*What to do*:
Quote everything from the line containing "Identify the location of footer-credit: spec2nexus, (C)" down to the line containing "Average CTR 3%" word for word, leaving the pictures out of your answer.
"""
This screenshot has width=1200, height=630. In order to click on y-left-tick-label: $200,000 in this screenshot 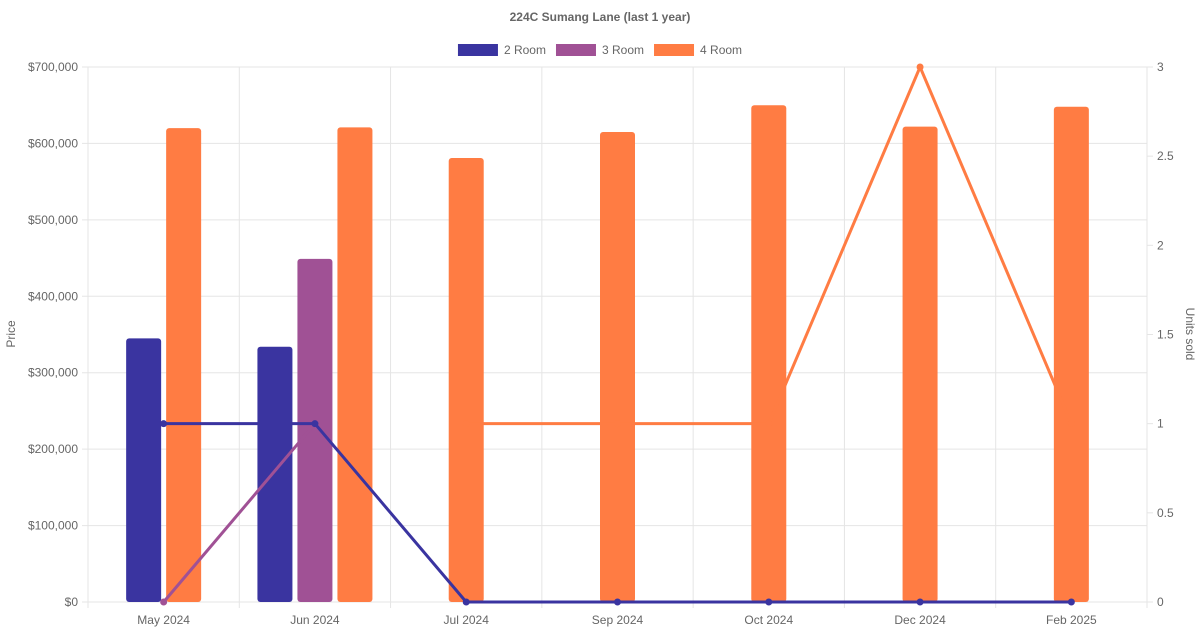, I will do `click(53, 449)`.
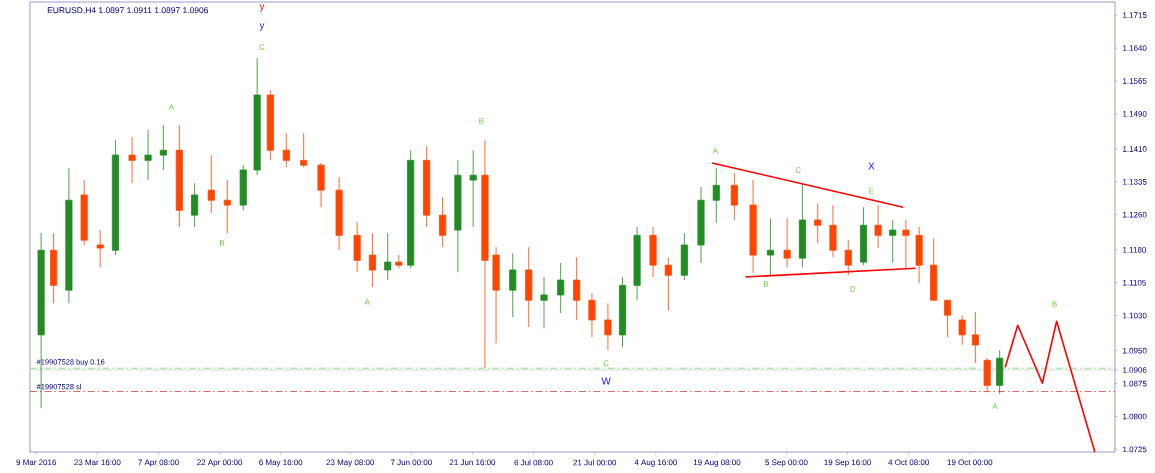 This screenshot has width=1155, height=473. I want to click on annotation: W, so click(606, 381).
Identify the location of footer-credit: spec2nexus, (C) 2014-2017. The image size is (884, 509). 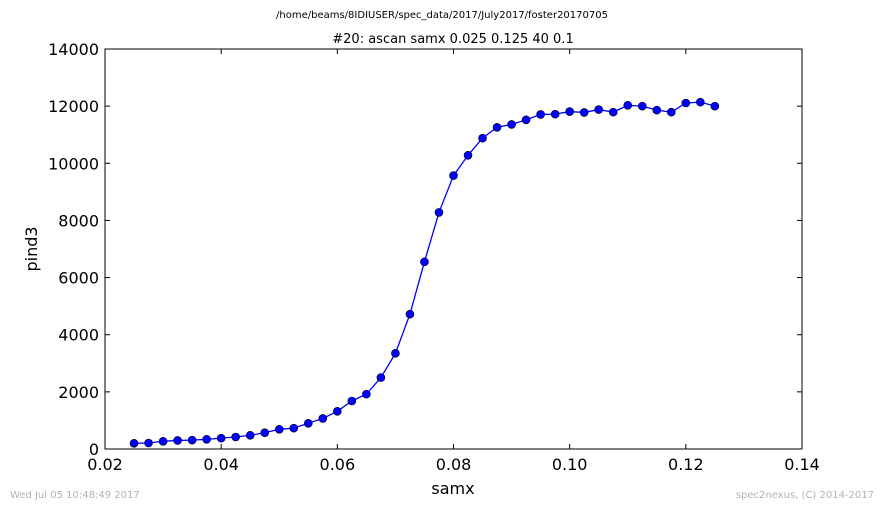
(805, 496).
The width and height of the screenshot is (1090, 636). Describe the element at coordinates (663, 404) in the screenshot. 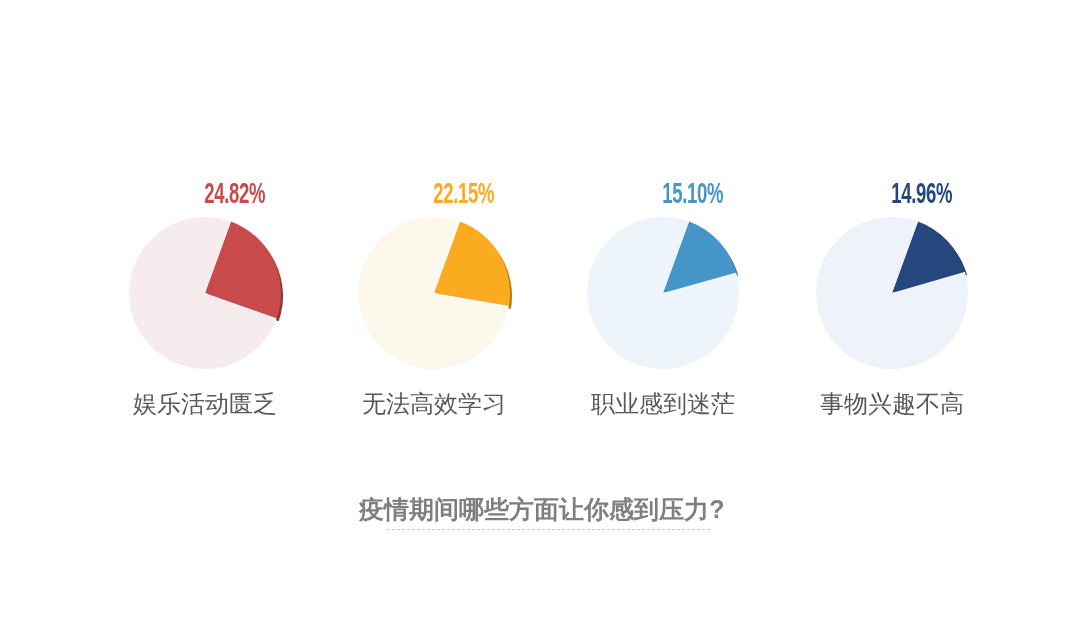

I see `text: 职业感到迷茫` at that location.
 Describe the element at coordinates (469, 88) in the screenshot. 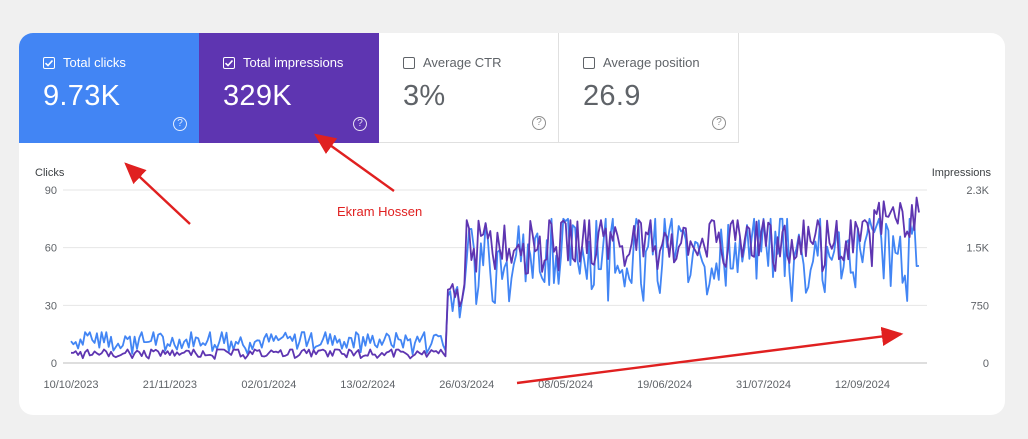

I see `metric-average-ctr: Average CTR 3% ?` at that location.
"""
"""
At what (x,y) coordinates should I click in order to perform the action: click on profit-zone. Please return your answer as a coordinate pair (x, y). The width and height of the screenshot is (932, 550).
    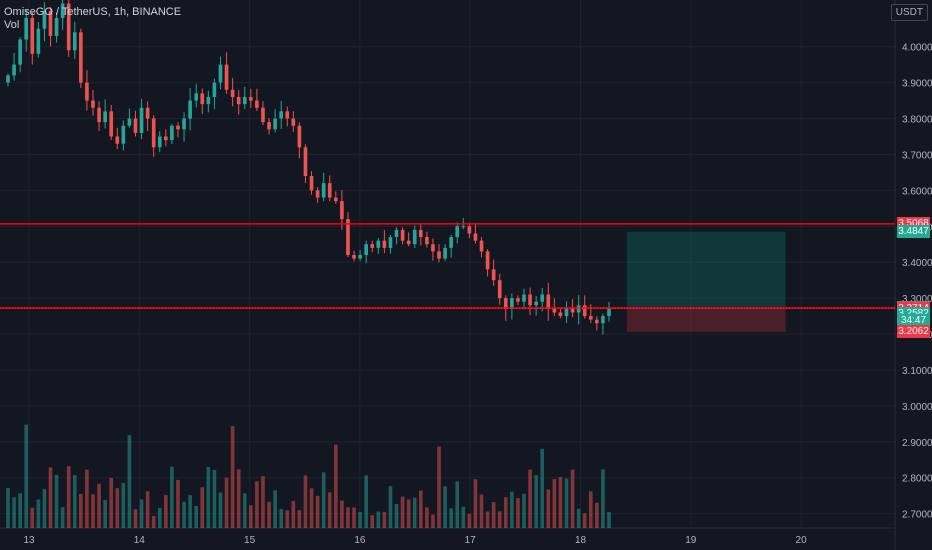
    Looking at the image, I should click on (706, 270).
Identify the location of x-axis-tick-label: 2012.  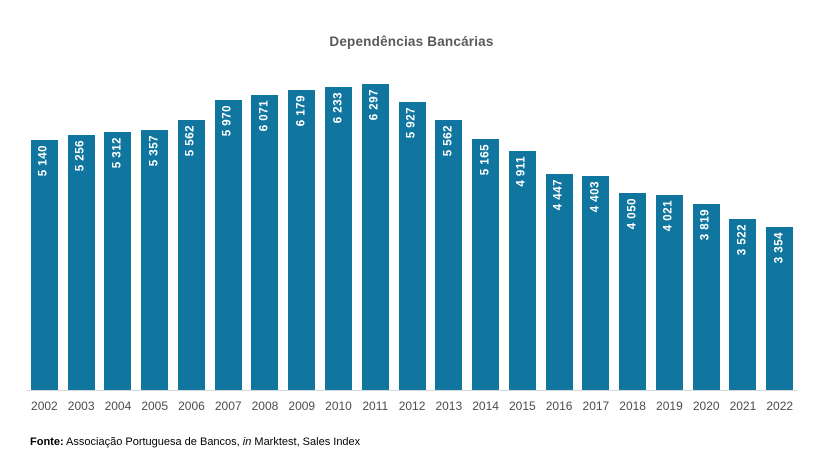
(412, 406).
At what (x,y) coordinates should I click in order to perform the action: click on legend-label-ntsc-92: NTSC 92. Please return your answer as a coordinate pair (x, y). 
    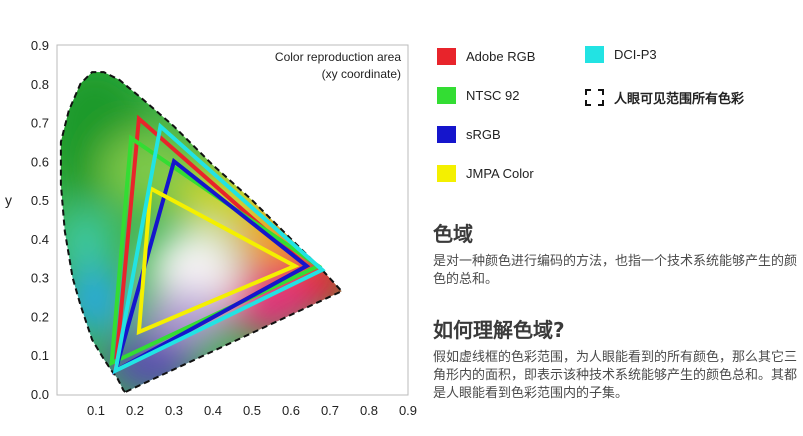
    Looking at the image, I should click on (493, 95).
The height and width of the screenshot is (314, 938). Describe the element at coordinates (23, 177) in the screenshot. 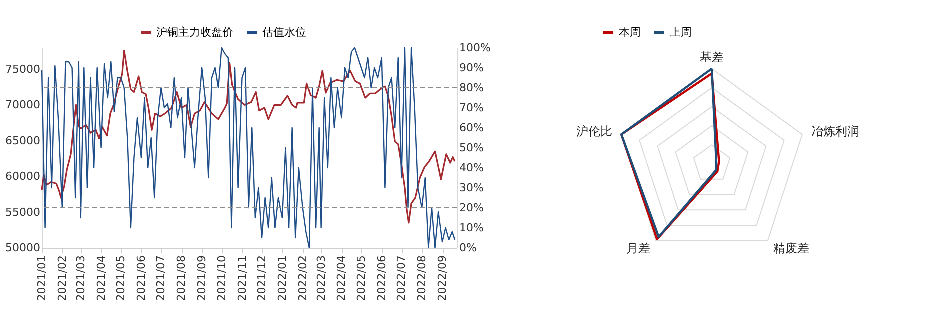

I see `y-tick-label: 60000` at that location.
"""
*Your response*:
Identify the location of footer-credit: spec2nexus, (C) 2014-2017. The image size is (884, 509). 
(805, 496).
The width and height of the screenshot is (1090, 636). Describe the element at coordinates (663, 404) in the screenshot. 

I see `text: 职业感到迷茫` at that location.
 Describe the element at coordinates (469, 88) in the screenshot. 

I see `metric-average-ctr: Average CTR 3% ?` at that location.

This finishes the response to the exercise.